Cárdenas Solórzano fue una esperanza, ya no lo es

René Avilés Fabila

 La rebeldía o malestar juvenil no es una novedad, se repite generación tras generación, con mayor o menor intensidad. Por lo general, siempre es razonable y es natural: piensa en el futuro, en el suyo propio. Los jóvenes son sagaces para descubrir los males de un país por perfecto que parezca. Y cuando encuentran la oportunidad saltan a las calles o sueñan con una revolución que modifique la situación en la que viven.
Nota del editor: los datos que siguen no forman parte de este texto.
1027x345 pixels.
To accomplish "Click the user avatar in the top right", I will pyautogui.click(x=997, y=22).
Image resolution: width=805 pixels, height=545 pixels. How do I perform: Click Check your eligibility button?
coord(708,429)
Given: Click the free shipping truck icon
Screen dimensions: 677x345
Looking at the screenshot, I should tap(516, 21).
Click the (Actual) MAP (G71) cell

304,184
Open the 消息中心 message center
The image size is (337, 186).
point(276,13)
En 1968, miles de jóvenes estudiantes salieron a las calles a demandar mejoras en la educación. Pronto, y ante la terquedad del gobierno, pasaron a las exigencias políticas. Baste decir que el movimiento creció, se consolidó y comenzó a ser un imán para los obreros y campesinos, tradicionalmente sometidos y vejados. Poco he leído sobre esta faceta del movimiento estudiantil de 68. Pero antes de culminar a causa de la represión draconiana de Díaz Ordaz y su gobierno, a los muchachos estudiantes comenzaron a llegar poco a poco, sindicatos independientes, campesinos con algún grado de organización y oficinistas sin futuro. El movimiento estudiantil había desbordado los cauces y amenazaba crecer y atraer a sectores con mayores humillaciones.
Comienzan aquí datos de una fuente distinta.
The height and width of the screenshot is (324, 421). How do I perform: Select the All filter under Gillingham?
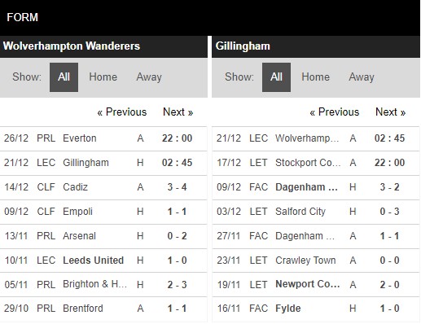(x=276, y=77)
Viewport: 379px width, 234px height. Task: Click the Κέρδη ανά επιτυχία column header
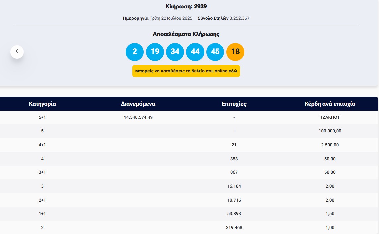pyautogui.click(x=330, y=104)
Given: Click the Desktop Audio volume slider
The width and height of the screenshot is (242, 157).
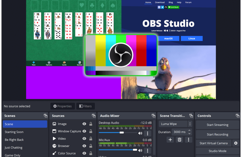Looking at the screenshot, I should pyautogui.click(x=117, y=133).
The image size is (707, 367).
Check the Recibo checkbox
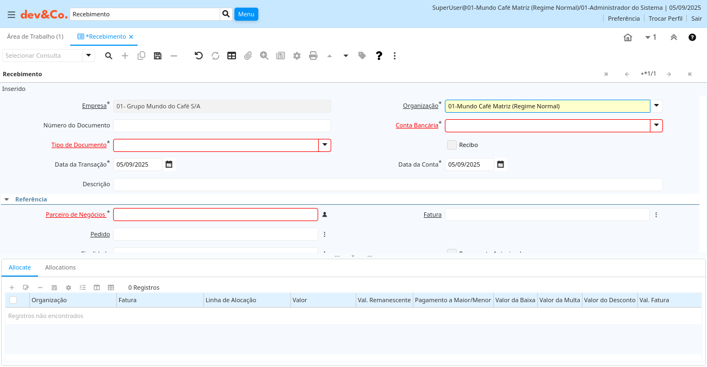click(x=451, y=145)
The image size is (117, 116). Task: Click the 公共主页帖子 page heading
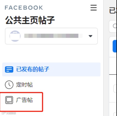click(x=30, y=20)
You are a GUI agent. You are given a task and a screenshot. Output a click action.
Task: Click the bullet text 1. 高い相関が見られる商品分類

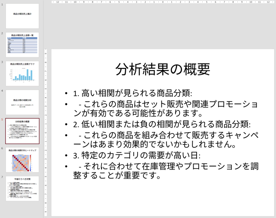[132, 93]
Hoy los jóvenes padecen infinidad de problemas, la lista es larga. Muchos están en el futuro cercano, la mayoría es el presente. De tal modo se han hecho sensibles en extremo. La diferencia con el 68 es que, hace casi cincuenta años, la juventud tenía una ideología, proyectos revolucionarios como Cuba y el Che Guevara, pacíficos como Chile y Salvador Allende. El marxismo era una realidad tangible pese a sus imperfecciones. Ahora, la globalización triunfante del capitalismo, el pasmoso derrumbe del socialismo, la desaparición de figuras revolucionarias, muertas o asimiladas, han dejado a los jóvenes sin apoyos ideológicos. Cuauhtémoc Cárdenas Solórzano fue una esperanza, ya no lo es. Los nuevos jóvenes en rebeldía lo abuchean y agreden.
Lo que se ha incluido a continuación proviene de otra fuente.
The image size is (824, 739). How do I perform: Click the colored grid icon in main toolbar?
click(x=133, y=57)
Ni los partidos políticos ni la globalización satisfacen a una muchachada inquieta y desesperanzada. Son millones y su futuro nada tiene de luminoso. En su desesperación suponen que en el anarquismo encontrarán la salvación: pero lo desconocen, no saben más que lo fundamental: desea la destrucción de los viejos y anacrónicos valores, entre ellos el Estado, la propiedad privada, los monopolios, la deshumanización de la vida cotidiana.  A su alrededor no hallan los personajes que los orienten.

Sin embargo, siguen siendo combativos y tarde o temprano sus luchas fructificarán. El mundo no les gusta y tienen mucha razón. El capitalismo, es obvio, no es humanismo; es una máquina asesina que destruye los mejores valores. En este contexto debemos entender la rebeldía juvenil. En México cada año aumentan los partidos políticos, los tenemos con distintas máscaras, en el fondo sólo quieren fortuna y poder. ¿Contar con infinidad de organismos significa mejor democracia y más justicia social? ¿O es una costosa farsa a los ojos de los muchachos, estudiantes o no?